When I was a kid, I loved Christmas time. We would visit my grandparents in Bristol and end up wandering around the massive department stores, surrounded by the hum of cheesy festive music.

Walk into the old abandoned Debenhams in Bristol today and listen to the noise.

It is the harsh, percussive clatter of urethane skateboard wheels slamming into concrete. It is the heavy bass line of a live band tuning up for a Friday night gig. It is the chaotic, overlapping hum of a Sunday market, where a hundred local traders sell goods inside a hollowed-out monument to mass consumption.

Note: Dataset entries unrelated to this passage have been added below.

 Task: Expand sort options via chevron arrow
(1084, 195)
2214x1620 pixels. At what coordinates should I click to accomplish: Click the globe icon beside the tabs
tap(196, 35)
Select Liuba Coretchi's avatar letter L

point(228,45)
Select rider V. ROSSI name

This is Shredenhams. They took a dead retail giant and turned it into an indoor skate park and community hub.

Right in the middle of this massive, echoing, high-stimulus room sits a Nook pod.

Inside the pod, the acoustic reality completely shifts. The noise drops dead. A young skater sits at the built-in desk, treating it like a quiet editing suite to review the clips they just racked up. In the next pod over, a local freelancer is hammering out client emails while a skate session happens three feet away outside the pod.

Later in the week, a local Talk Club will meet right here in the skate park. It is exactly the kind of hyperlocal mental health infrastructure we talked about in last week's newsletter—creating spaces where men can actually talk, built right into the fabric of the neighbourhood.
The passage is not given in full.